Une fois parvenue à l’infirmerie ça se calme à peine. Une majorité d’infirmières s’y sont rassemblées attendant la visite du « docteur », qui a annoncé son arrivée, pour aller faire les soins. Le toubib tarde, je retire de la conversation dont j’ai été prié de ne pas me mêler que la patiente, prénommée Yvette, je n’ais su son nom que plus tard, « faisait une phase maniaque… c’était pire que d’habitude… ça cédait d’habitude plus facilement… après le traitement elle devenait quelqu’un d’autre, très bien, mais que là elle cassait tout et était agressive… ».

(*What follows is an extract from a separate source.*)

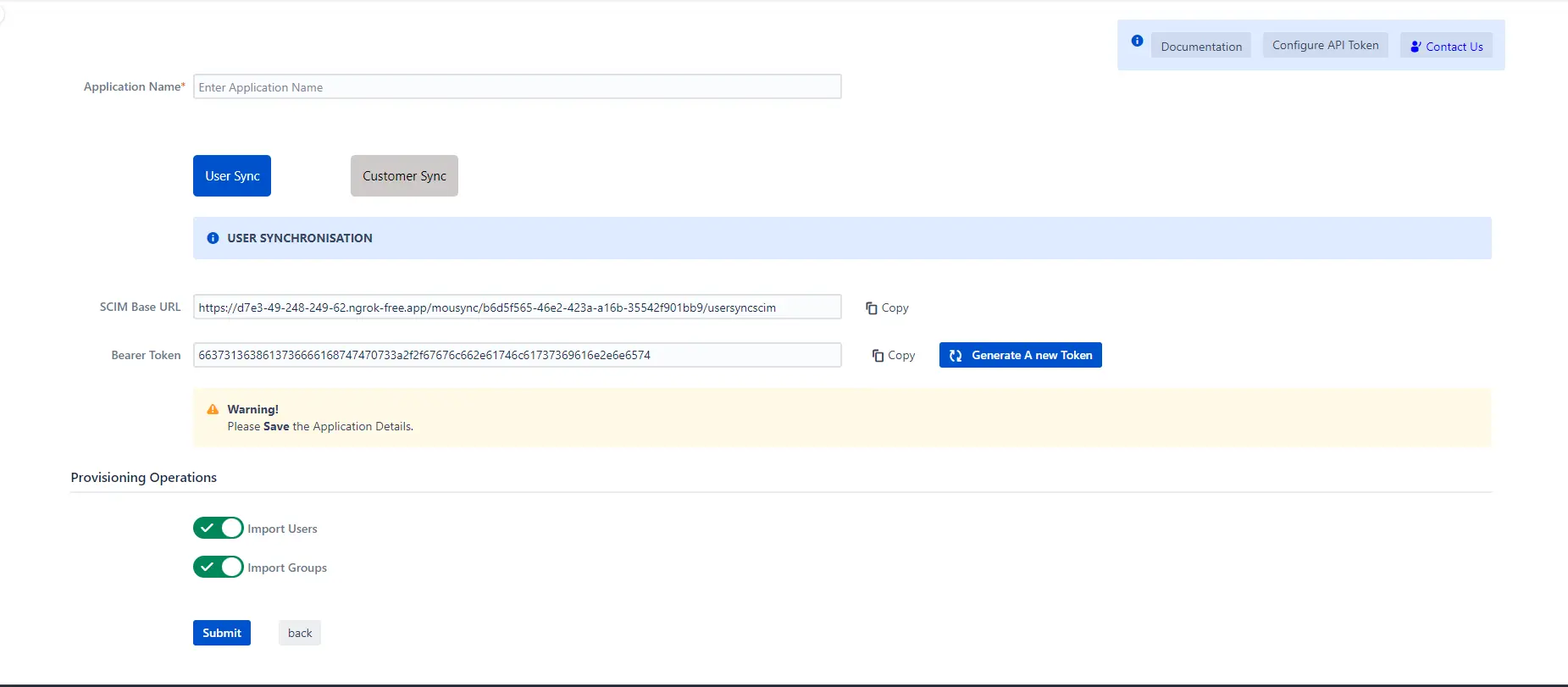
Task: Disable the Import Users toggle
Action: [x=219, y=528]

Je ne me rappelle rien jusqu’au moment ou un grand jet de vomi a jailli de la bouche d’Yvette repeignant la chambre, dans l’axe du lit sur lequel elle était fixée, du mur au plafond. Tout ce que je puis dire des moments qui ont précédés c’est que Yvette avait été maîtrisée sans heurts dans sa chambre, qu’elle avait été changée de vêtements et frictionnée à l’eau de Cologne puis recouchée, qu’elle avait eu son injection et avait été attachée sur un lit propre pour « que le médecin puisse lui parler ». Il y a peu de temps de cela nous avions eu dans mon pavillon un problème somatique avec un patient qui avait souffert d’une insuffisance rénale aigue et qui en était mort. Ayant en outre fait un stage d’un mois en urologie j’avais encore tout frais en mémoire les signes de l’intoxication à l’urée, ces deux faits croisés avec un traitement sous lithium dans les deux cas m’ont fait alors rompre le protocole local et m’adresser directement au médecin pour lui faire part de mes observations. Bien que les infirmières présentes aient voulu me faire taire et aient tenté d’excuser le comportement de ce jeune infirmier, celui-ci, plutôt éclairé pour le lieu et l’époque a accepté un bout de discussion.

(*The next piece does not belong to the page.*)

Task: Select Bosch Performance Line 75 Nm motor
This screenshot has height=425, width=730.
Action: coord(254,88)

« -…C’est neurologique ! » conclut enfin aprés un docte et cérémonieux Babinski de façon péremptoire.
« -Alors ? » Alors rien, le traitement inchangé et les consignes inchangées. J’insiste :
« …au moins un bilan sanguin, urée, créatinine, électrolytes pour voir si les reins fonctionnent...
-Demain ! si ça ne va pas mieux »
concède le psy en quittant le pavillon.

A son départ il ne me manque rien, c’est inadmissible de s’adresser à un médecin devant des infirmières plus anciennes. Il faut d’abord leur en parler ! J’essaye malgré tout de faire appel à leur profession en leur récitant sur quels signes je me fondais pour étayer mes présomptions.

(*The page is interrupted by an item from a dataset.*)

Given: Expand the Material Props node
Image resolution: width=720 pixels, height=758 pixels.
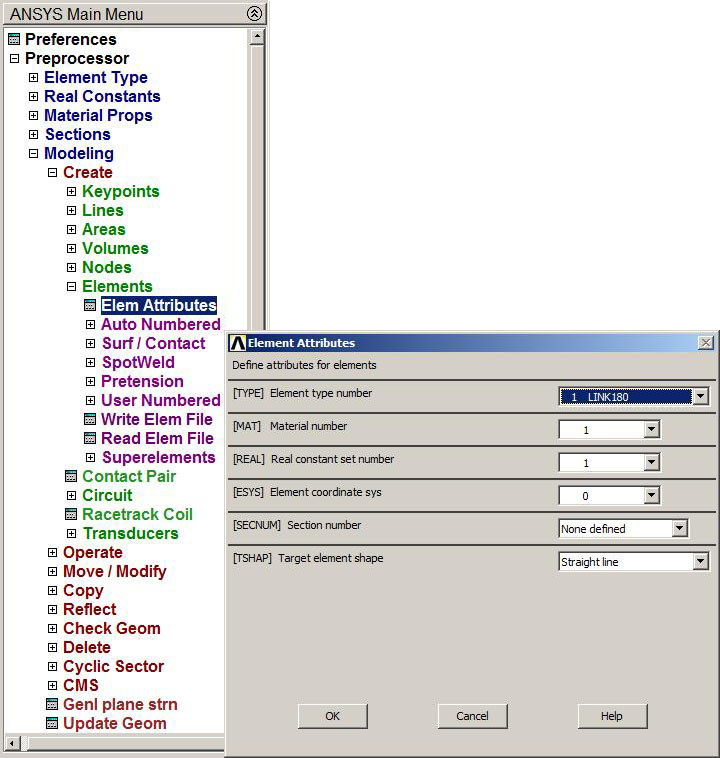Looking at the screenshot, I should click(x=33, y=116).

«-.. Et si j’avais raison ?, le risque est grand et les moyens de me donner tort sont dérisoires, une simple prise de sang et c’est réglé…
-Même pas, Même si vous aviez raison, on arrêterais pas son traitement, sinon sans son traitement elle est trop folle, on a pas le choix ».

Sur ce on me congédia définitivement du pavillon et pendant les deux années qui suivirent je n’y ais plus jamais été demandé en renfort. Le lendemain en prenant mon service j’appris que l’état de Mme Dupré s’était aggravé et qu’elle avait été transférée au pavillon d’admission. J’ais pu en discuter avec des collègues plus complaisant qui y travaillaient. Non elle n’allait pas mieux malgré les injections, non on ne lui avait pas fait de bilan sanguin. Cédant à mes arguments ils m’assurèrent qu’ils s’en occuperaient. Ils l’ont fait, ils n’ont pu le faire que le lendemain, Mme Dupré n’est jamais arrivée au service de soins intensifs d’urologie, le temps que la décision soit enfin prise elle était décédée.

Aujourd’hui il suffirait que je prenne un simple stylo bille que j’écrive la date du jour et mon nom en marge sur la fiche d’observation du dossier de soin et qu’en face j’écrive mes observations pour que l’histoire soit rapidement réglée, que j’ai tort ou raison. Et tant pis si j’ai tort je préfère de loin avoir aujourd’hui le pouvoir de cette responsabilité. Avec un simple stylo... et un dossier de soin on peut réecrire l'histoire. C'est peut être aussi une leçon, un progrés c'est parfois ce avec quoi on pourrait réecrire l'histoire en mieux.